Erste Paralympics-Medaille seit 1992 "All in" - Deutsche Rollstuhl-Basketballer wollen Bronze kräftig feiern
Die deutschen Rollstuhl-Basketballer haben bei den Paralympischen Spielen in Paris Bronze gewonnen. In einer speziell im dritten und vierten Spielabschnitt spektakulären Partie konnte sich das deutsche Team gegen die favorisierten Kanadier durchsetzen. Thomas Böhme drückte mit seiner Leistung dem Spiel seinen Stempel auf. Im Finale siegten die USA gegen Großbritannien.
"Für mich ist es wie Gold", sagte Kapitän Jan Haller nach der Partie. "Wir haben es so oft versucht und haben es nie geschafft. Es ist einfach nur unfassbar." Für Haller waren es die vierten Paralympischen Spiele. Genau wie für seinen Mannschaftskameraden Böhme, der mit 36 Punkten, 4 Rebounds, 5 Assists und 3 Steals der überragende Spieler in einer starken deutschen Mannschaft war.

## [AUFGABEN ZUR ÜBUNG]
- a) Gegen welches Team setzte sich die deutsche Mannschaft laut dem Text über die Rollstuhl-Basketballer im Spiel um Bronze durch?
- b) Setze den Text über die Rollstuhl-Basketballer nach seinem letzten Satz fort.

## [DATENAUSZUG]

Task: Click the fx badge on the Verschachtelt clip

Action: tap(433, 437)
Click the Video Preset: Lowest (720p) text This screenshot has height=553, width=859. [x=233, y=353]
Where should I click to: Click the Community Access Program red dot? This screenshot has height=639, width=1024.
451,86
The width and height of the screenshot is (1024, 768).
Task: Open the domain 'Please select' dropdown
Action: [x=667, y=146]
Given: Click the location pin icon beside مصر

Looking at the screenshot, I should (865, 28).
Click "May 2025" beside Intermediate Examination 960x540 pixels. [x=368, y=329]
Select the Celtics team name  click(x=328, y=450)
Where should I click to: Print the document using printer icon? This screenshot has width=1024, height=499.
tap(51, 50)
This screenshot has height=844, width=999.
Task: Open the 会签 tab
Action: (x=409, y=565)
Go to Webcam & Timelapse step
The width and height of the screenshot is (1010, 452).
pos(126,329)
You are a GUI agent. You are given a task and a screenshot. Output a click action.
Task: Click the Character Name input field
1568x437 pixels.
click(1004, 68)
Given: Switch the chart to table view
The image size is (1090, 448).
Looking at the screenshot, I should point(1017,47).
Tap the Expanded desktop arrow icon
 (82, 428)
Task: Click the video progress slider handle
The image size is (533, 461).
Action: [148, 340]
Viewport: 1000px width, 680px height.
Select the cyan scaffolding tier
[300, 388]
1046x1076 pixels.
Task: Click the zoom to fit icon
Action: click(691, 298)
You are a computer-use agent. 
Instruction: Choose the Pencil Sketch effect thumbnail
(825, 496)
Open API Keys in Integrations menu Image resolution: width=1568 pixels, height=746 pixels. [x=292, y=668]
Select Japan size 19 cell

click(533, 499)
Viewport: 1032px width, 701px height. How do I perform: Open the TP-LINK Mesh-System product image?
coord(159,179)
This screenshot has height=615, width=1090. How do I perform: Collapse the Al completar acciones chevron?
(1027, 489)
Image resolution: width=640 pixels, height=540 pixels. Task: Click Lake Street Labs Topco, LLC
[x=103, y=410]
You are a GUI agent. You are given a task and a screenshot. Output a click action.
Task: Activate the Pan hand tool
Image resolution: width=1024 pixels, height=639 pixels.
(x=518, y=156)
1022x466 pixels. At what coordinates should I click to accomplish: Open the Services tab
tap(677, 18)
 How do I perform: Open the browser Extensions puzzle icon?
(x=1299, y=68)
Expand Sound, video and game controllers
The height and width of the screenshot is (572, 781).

## [LÖSUNGEN]
- a) Gegen die favorisierten Kanadier.

- b)
"Er ist einer der Besten der Welt. Wahrscheinlich der beste Rollstuhl-Basketballer, den es je gab", lobte Haller die Leistung von Böhme. Trainer Engel beschrieb ihn als "Außerirdischen". Das deutsche Team sei in der zweiten Halbzeit "all in" gegangen.
Für Trainer Michael Engel, der neben der Bronzemedaille und seinem 40. Geburtstag auch den Geburtstag seiner Freundin feiern kann, könnte es eine lange Nacht werden: "Wir gehen da auch 'all in'. Wir feiern. Keine Ahnung, was jetzt passiert. Ist auch scheißegal. Irgendwas wird uns schon einfallen."
"Wir wollen das!"
Die deutschen Rollstuhl-Basketballer hatten sich für das Spiel um Platz 3 viel vorgenommen. Nach Silber in Barcelona (1992) sollte wieder eine Medaille her. "Wir wollen das", hallte es kurz vor Spielbeginn durch die Bercy Arena. In der Gruppe unterlag Deutschland bereits gegen Kanada.
Zu Beginn der Partie vergaben Böhme und Nico Dreimüller die ersten Chancen für das deutsche Team. Kanada ging, angeführt von "Mr. Rollstuhl-Basketball" Patrick Anderson, in Führung. Der 45-Jährige (im Schnitt 19 Punkte pro Spiel) erzielte bereits in der Anfangsphase sieben Punkte (9:2).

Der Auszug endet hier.